**** RECORDS FOR PROCESSING ****

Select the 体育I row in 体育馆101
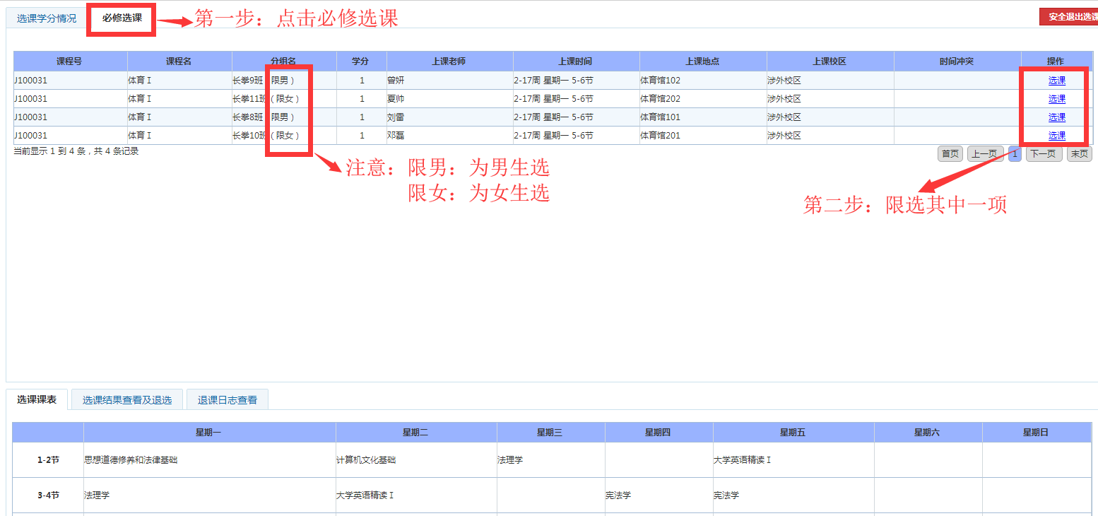The height and width of the screenshot is (516, 1098). 495,117
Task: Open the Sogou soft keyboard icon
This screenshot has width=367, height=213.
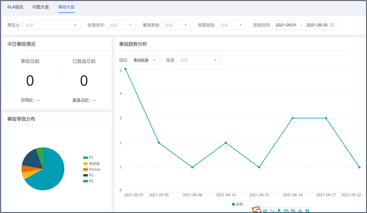Action: coord(286,210)
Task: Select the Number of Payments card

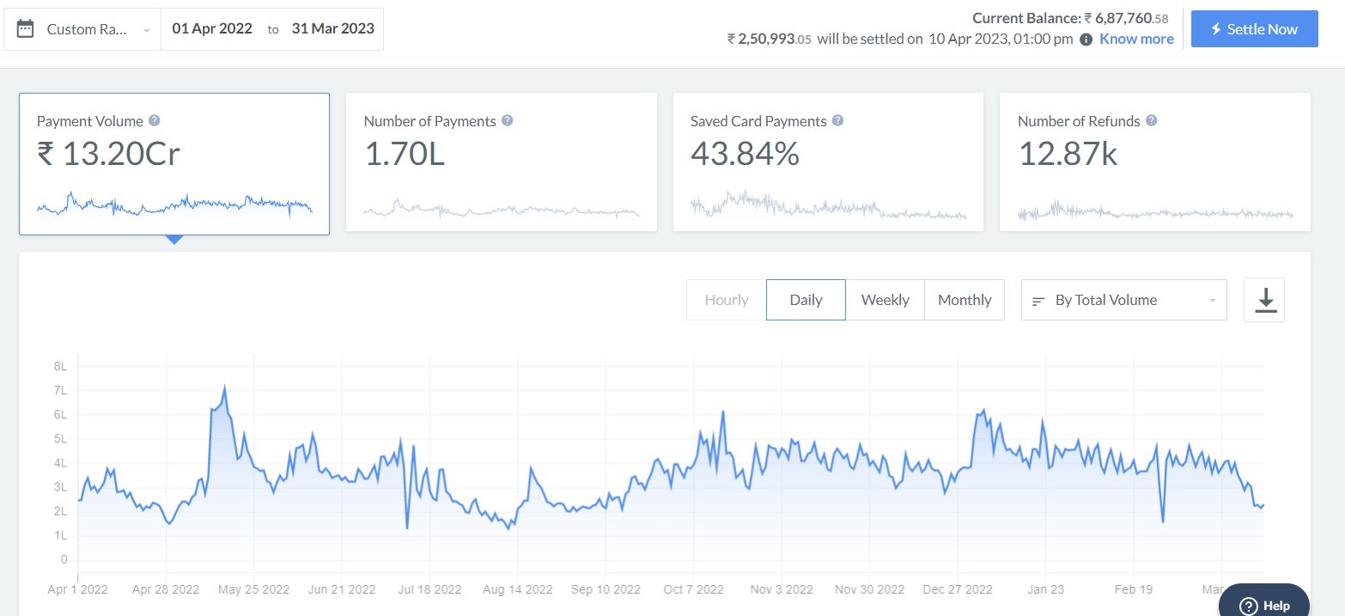Action: tap(502, 162)

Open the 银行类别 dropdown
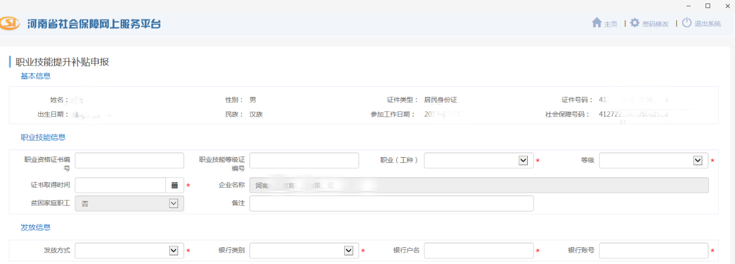(x=348, y=251)
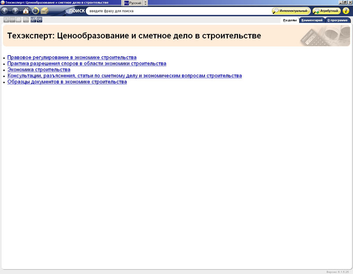
Task: Go to the Home page icon
Action: tap(26, 11)

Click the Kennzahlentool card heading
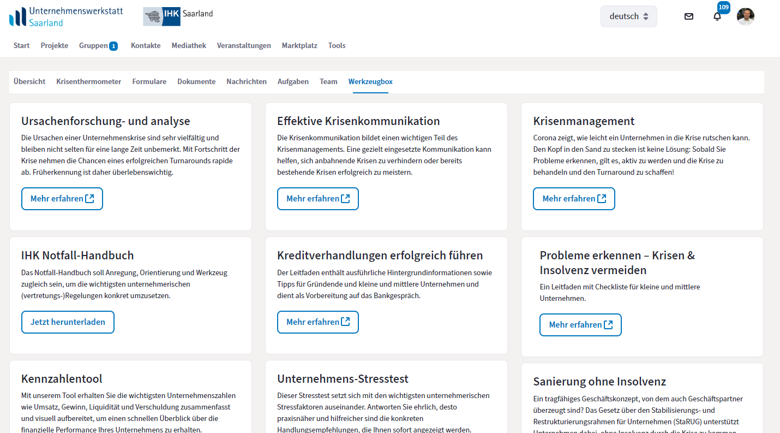click(62, 379)
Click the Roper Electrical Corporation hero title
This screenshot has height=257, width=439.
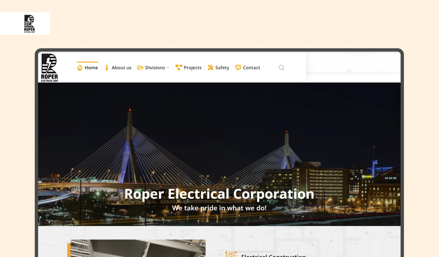(219, 194)
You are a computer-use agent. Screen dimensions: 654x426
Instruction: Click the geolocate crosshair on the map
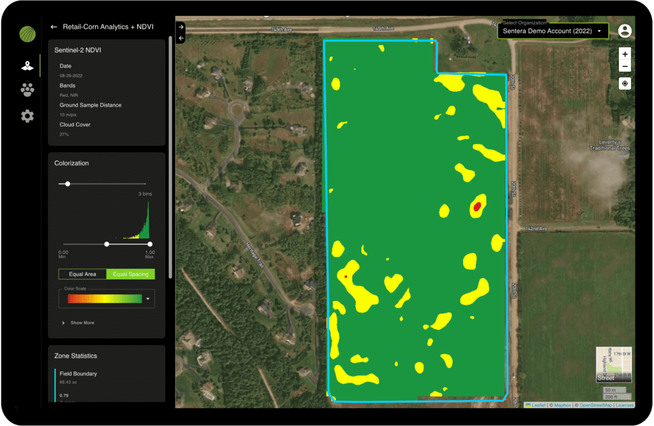click(x=625, y=83)
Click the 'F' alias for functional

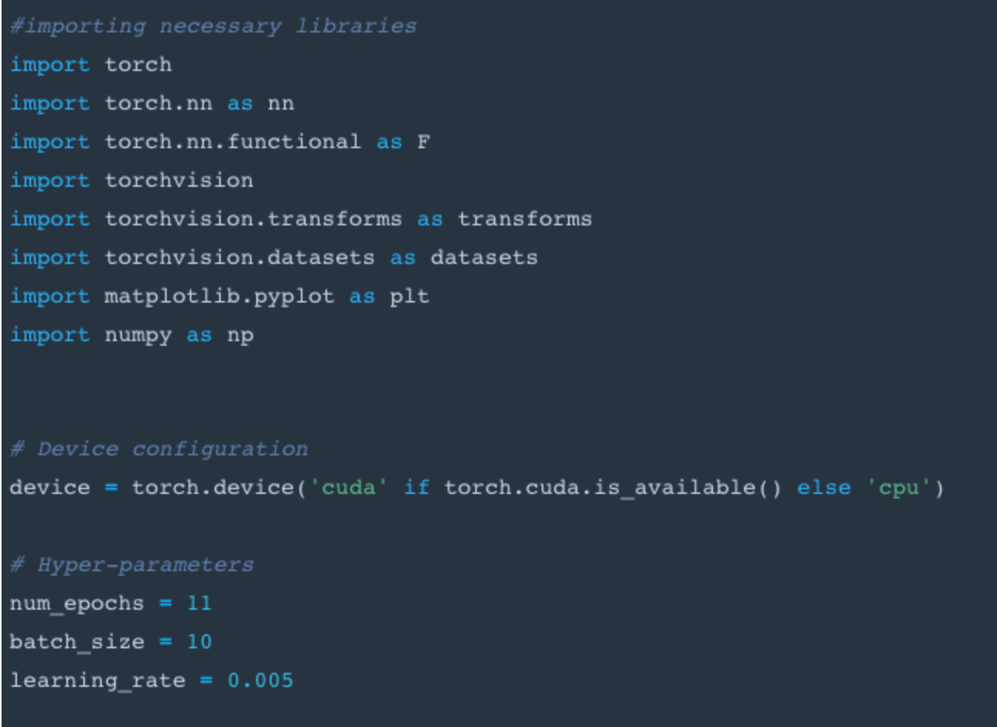click(x=423, y=142)

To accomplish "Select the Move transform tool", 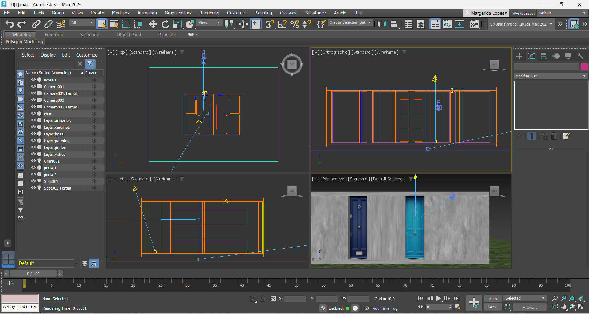I will [153, 24].
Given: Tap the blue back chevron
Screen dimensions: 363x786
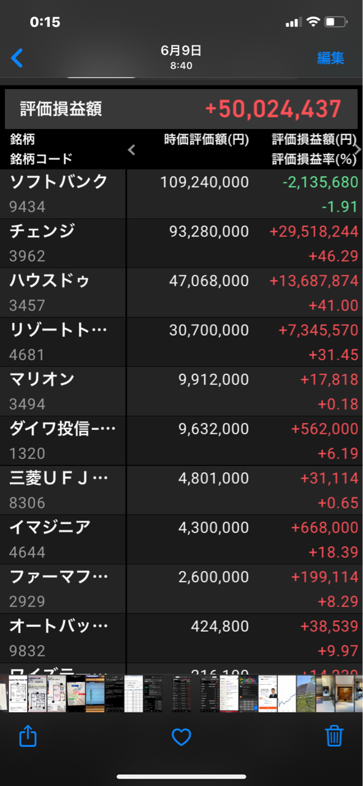Looking at the screenshot, I should [x=17, y=58].
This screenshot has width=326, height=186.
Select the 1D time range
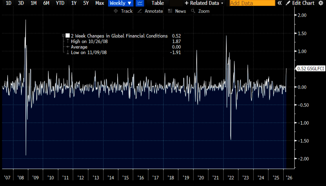tap(8, 3)
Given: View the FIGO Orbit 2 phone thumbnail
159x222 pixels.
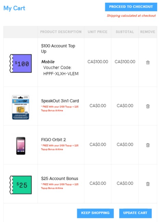Looking at the screenshot, I should click(x=21, y=146).
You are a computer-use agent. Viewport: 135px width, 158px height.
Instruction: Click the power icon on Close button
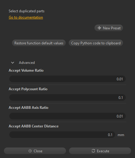point(30,151)
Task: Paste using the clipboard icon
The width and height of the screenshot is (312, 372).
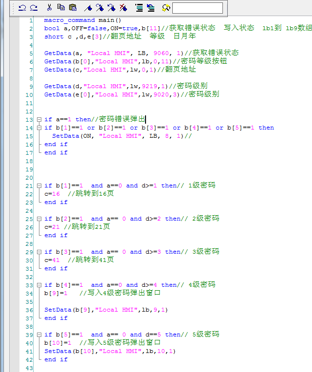Action: coord(73,8)
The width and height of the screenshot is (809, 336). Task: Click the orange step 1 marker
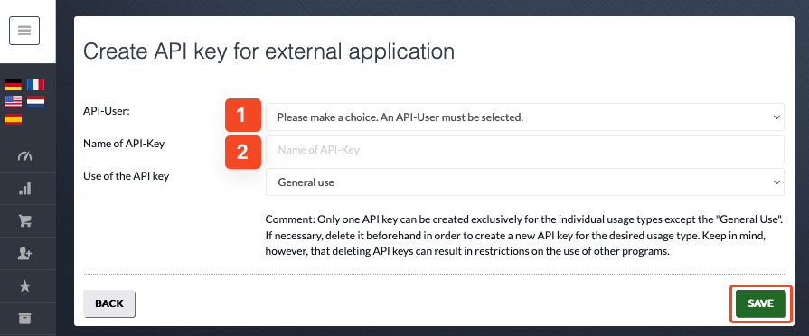coord(243,116)
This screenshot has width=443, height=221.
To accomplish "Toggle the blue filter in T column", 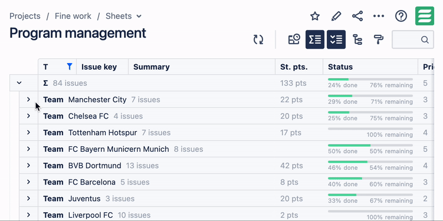I will pyautogui.click(x=70, y=66).
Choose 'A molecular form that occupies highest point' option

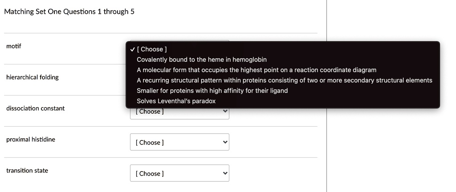pos(256,70)
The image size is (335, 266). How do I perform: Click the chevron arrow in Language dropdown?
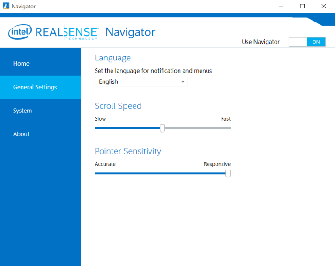pos(183,82)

****

WHAT IS NEEDED:
List the lines of the entries that include "Given".

EXERCISE RESPONSE:
Given: Tap the blue back chevron
Given: View the FIGO Orbit 2 phone thumbnail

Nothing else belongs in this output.